Veramente strano il Pd. Anche nel lavoro parlamentare. Prendiamo il caso della legge delega sul riordino del pubblico impiego voluta dal ministro Renato Brunetta e approvata, in seconda lettura e in via definitiva, dal Senato la settimana scorsa.

Si tratta di un provvedimento importante, destinato a chiudere le pagine ingloriose delle leggi Bassanini (che hanno spalancato le porte, con il pretesto della contrattualizzazione del rapporto di pubblico impiego, allo strapotere dei sindacati) e ad avviare una nuova stagione di efficienza e produttività della pubblica amministrazione, restituendo così competitività all’azienda Italia. Un provvedimento che chiude con successo una fase "eroica" per il ministro Brunetta che, in meno di un anno, è riuscito a dimezzare l’assenteismo, a rinnovare i contratti di lavoro e a porre le basi di una riforma strategica affidata allo svolgersi dei decreti delegati. Nei confronti di quest’ultimo provvedimento affermare che la linea di condotta del Pd è stata singolare, al limite del paradosso, non sarebbe affatto un atto di polemica politica ma una testimonianza della verità.

Cominciamo dalla prima lettura al Senato. Il disegno di legge Brunetta viene collegato in Commissione Lavoro con il progetto presentato da Pietro Ichino. Ne esce un testo che arriva in Aula, dove vengono accolti altri emendamenti dell’opposizione Pd, tanto che il gruppo vota a favore di alcuni importanti articoli e si astiene sull’intero provvedimento. Per settimane (basta consultare il sito www.pietroichino.it) l’insigne giurista lascia intendere che quel testo è più figlio suo che di Brunetta e che gran parte del merito dovrebbe essere attribuito a lui. Il testo del Senato arriva dunque alla Camera. In sede referente se ne occupano, congiuntamente, le Commissioni Affari costituzionali e Lavoro. La maggioranza è tentata di "chiudersi" per due motivi: primo, perché non vuole dissipare l’eredità politica del voto del Senato; secondo, perché avverte che alla Camera il Pd è più sensibile alle istanze della Cgil che a quelle di Ichino. Alla fine però vince l’orientamento di accettare delle modifiche che non alterino il quadro complessivo scaturito dal Senato. Così accade, al punto che l’opposizione, in Aula nel voto sugli emendamenti, riesce persino a mandare in minoranza per due volte il Governo. Logica politica vorrebbe che almeno fosse confermato, in Assemblea, il voto di astensione. Per niente affatto: il voto diventa contrario col pretesto che le modifiche sono state troppo poche. Il disegno di legge ritorna quindi a Palazzo Madama per la seconda e definitiva lettura. Il Governo lo <blinda>, per evitare un altro passaggio a Montecitorio. Che cosa escogita allora il Partito democratico ormai orfano di Veltroni? Torna ad astenersi, risponderanno i lettori. Sbagliato. Innanzi tutto, i senatori democratici lamentano che il testo della Camera è peggiore (sic!) di quello varato in prima lettura dal Senato. Così, nella votazione finale, col pretesto di verificare se la maggioranza è in grado di garantire il numero legale (cosa che riesce con difficoltà), il gruppo del Pd non partecipa al voto.

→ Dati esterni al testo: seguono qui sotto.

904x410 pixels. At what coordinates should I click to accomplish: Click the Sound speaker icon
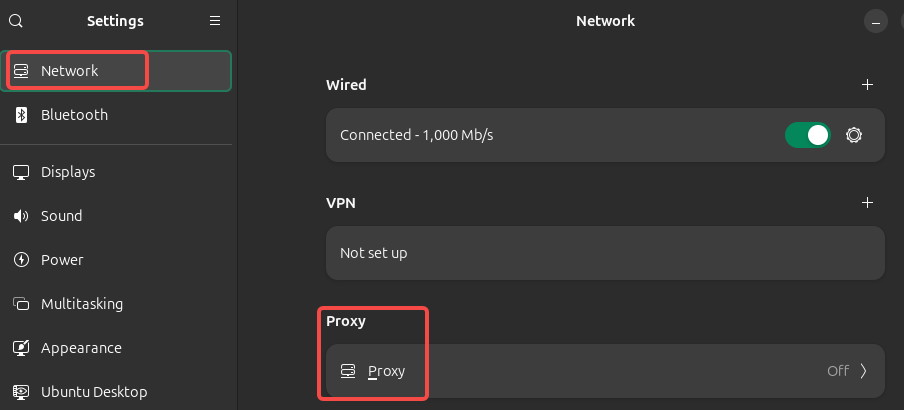tap(21, 216)
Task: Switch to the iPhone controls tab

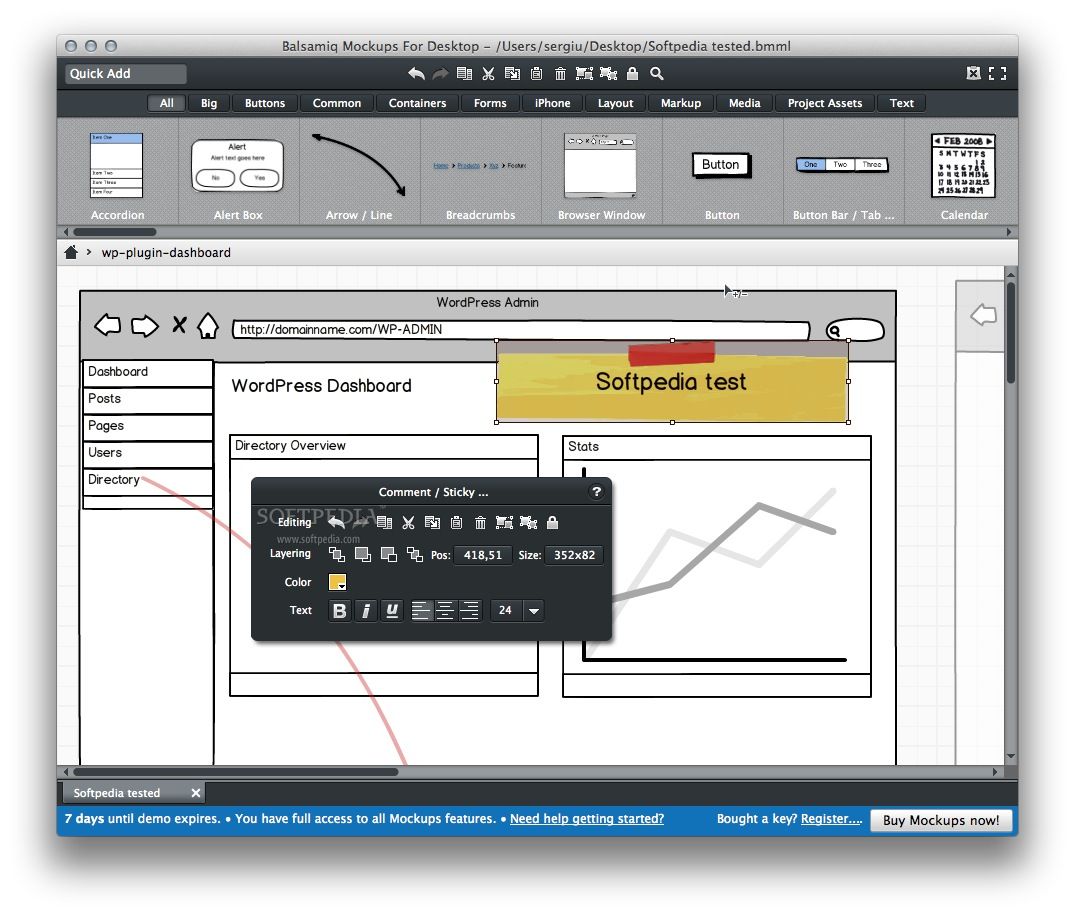Action: (x=552, y=103)
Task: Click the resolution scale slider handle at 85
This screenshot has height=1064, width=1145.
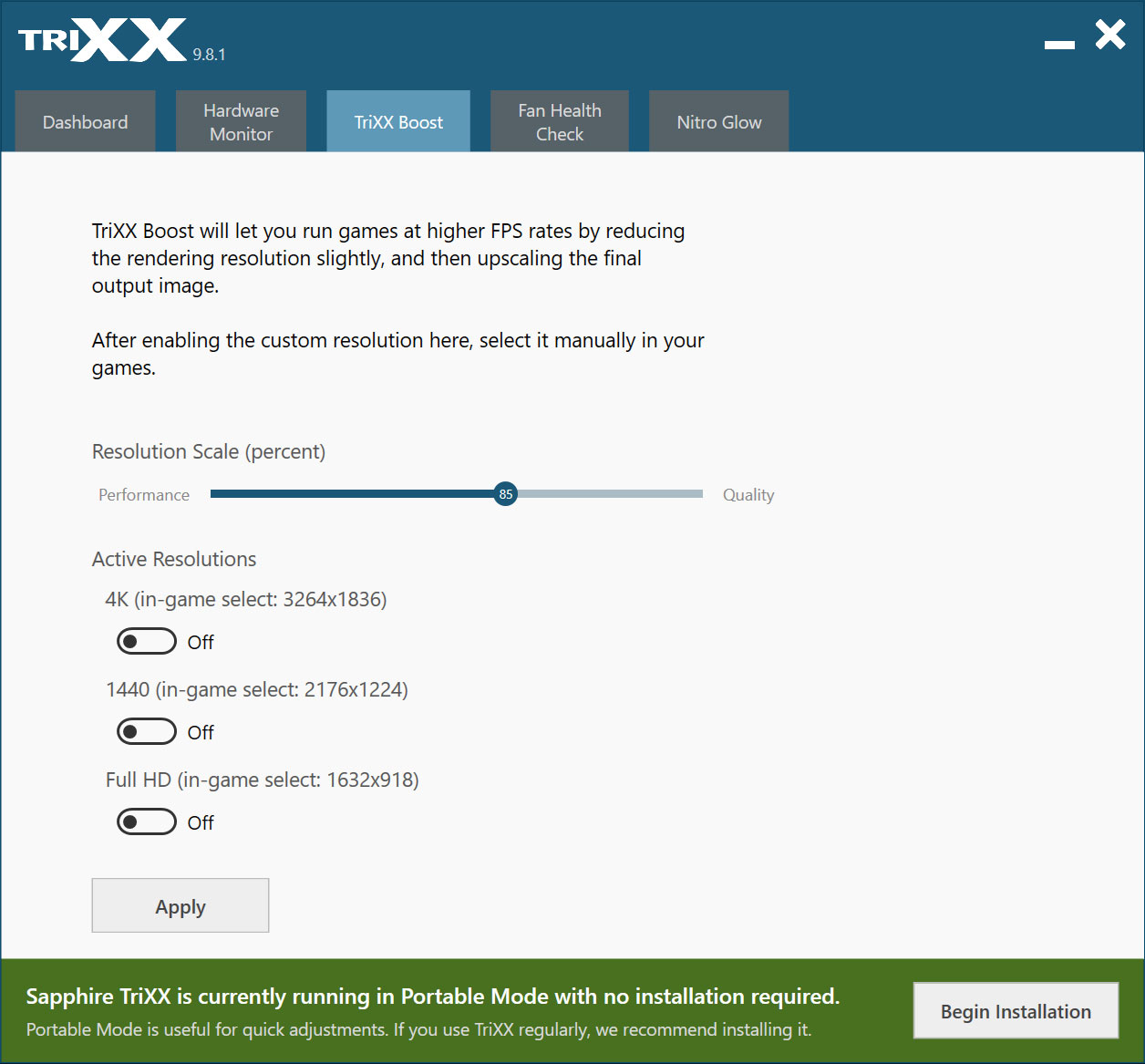Action: (x=506, y=494)
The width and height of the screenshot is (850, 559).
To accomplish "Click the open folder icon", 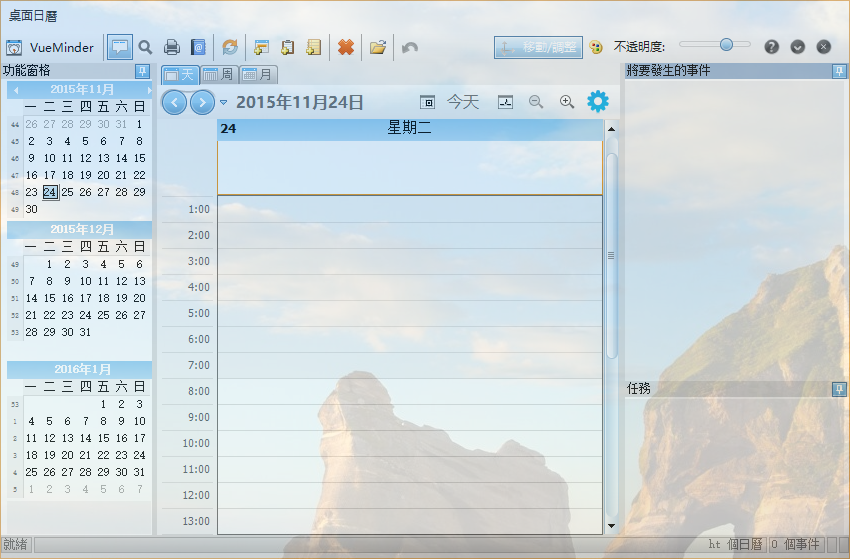I will click(378, 47).
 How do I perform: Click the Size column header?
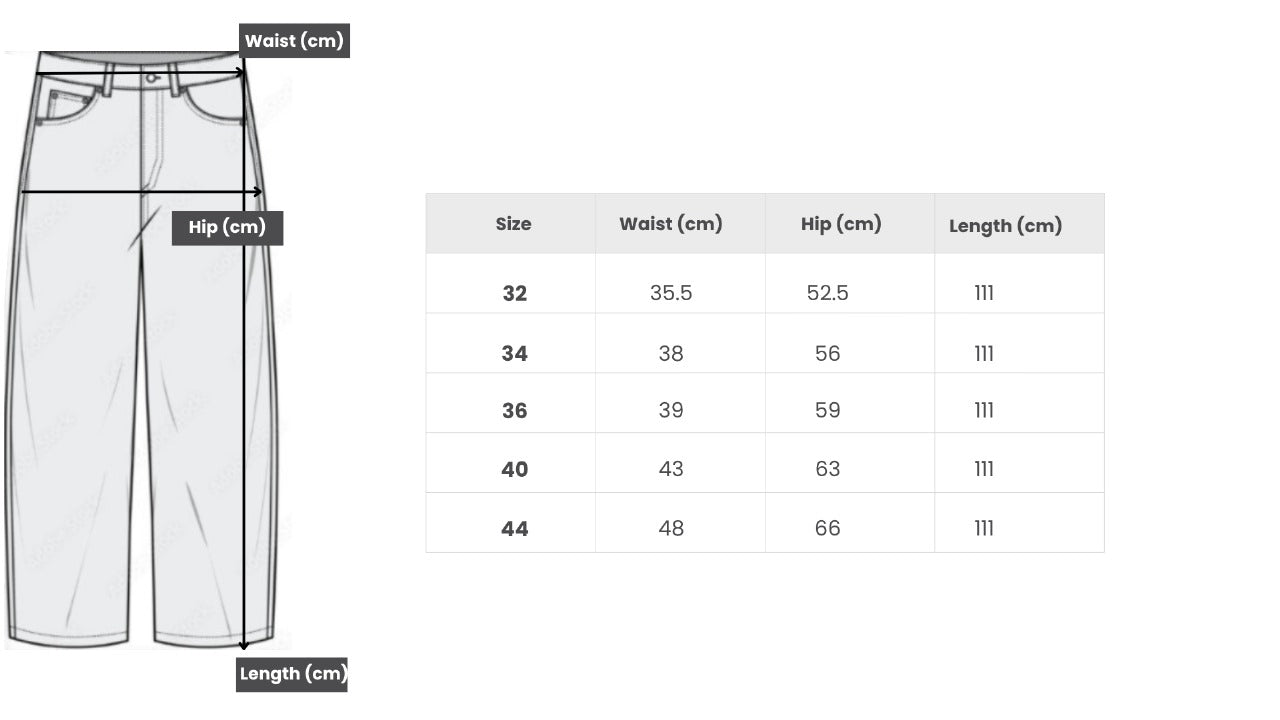(513, 224)
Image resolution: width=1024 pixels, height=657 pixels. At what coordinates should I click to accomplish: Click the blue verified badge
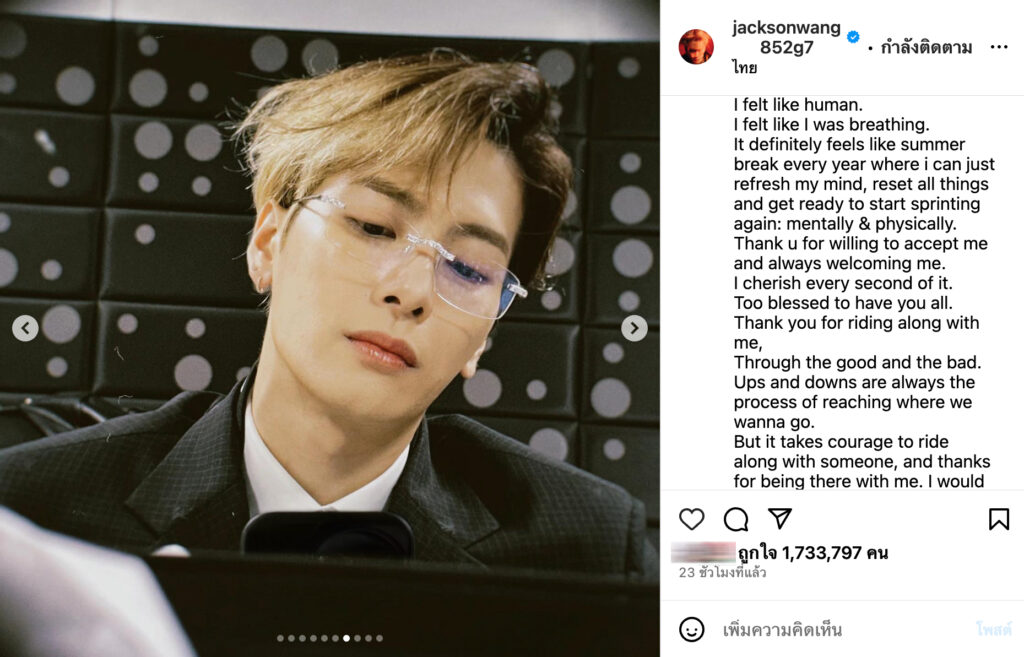click(853, 37)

Sembra proprio che tale comportamento non abbia, nel suo complesso, alcuna giustificazione di merito. A voler leggere tra le righe, emerge con chiarezza che le posizioni di Ichino sono tutt’altro che condivise dalla maggioranza rumorosa del suo partito. Che cosa d’altro potremmo attenderci da un Pd che nelle elezioni regionali della Sardegna ha preteso di ricandidare alla carica di presidente un personaggio che, alcuni mesi prima, era stato cacciato dalla sua stessa maggioranza?